Gerrard McCann and his wife lived as joint tenants of a house owned by the Birmingham City Council with their two children. In early 2001, the wife secured an ouster order and a three-month non-molestation order against McCann, after alleging his domestic violence caused them to flee the home. McCann was not represented at this hearing, but complied with the ouster order. Allegedly, he returned nine days later and assaulted the wife and one other person present after using a crowbar to break into the home. Criminal charges were brought against him, but he was acquitted after no evidence was brought. The wife applied for and was granted new housing under the Council's domestic violence policy. She returned the keys to the Council with a note saying she was giving up tenancy of the home.

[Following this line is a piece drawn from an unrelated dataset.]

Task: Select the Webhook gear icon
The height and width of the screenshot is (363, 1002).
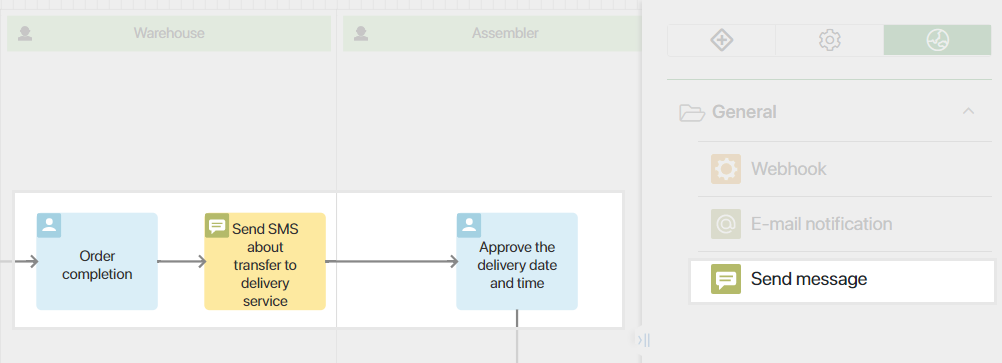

The Council inspected the house and found it uninhabitable, due to fixtures being removed. McCann subsequently moved back into the home and renovated it by replacing the fixtures, all without the Council's knowledge. The Council only became aware once he submitted an application for exchange of accommodation in January 2002. On the same day the application was submitted, a Council Officer went to McCann's wife and acquired her signature on a formal notice to quit tenancy. A week later, she wrote to rescind this notice, saying she had not been informed this would end her husband's tenancy as well. Nevertheless, the local authorities began eviction proceedings against McCann. After various appeals, he was formally evicted on 22 March 2005.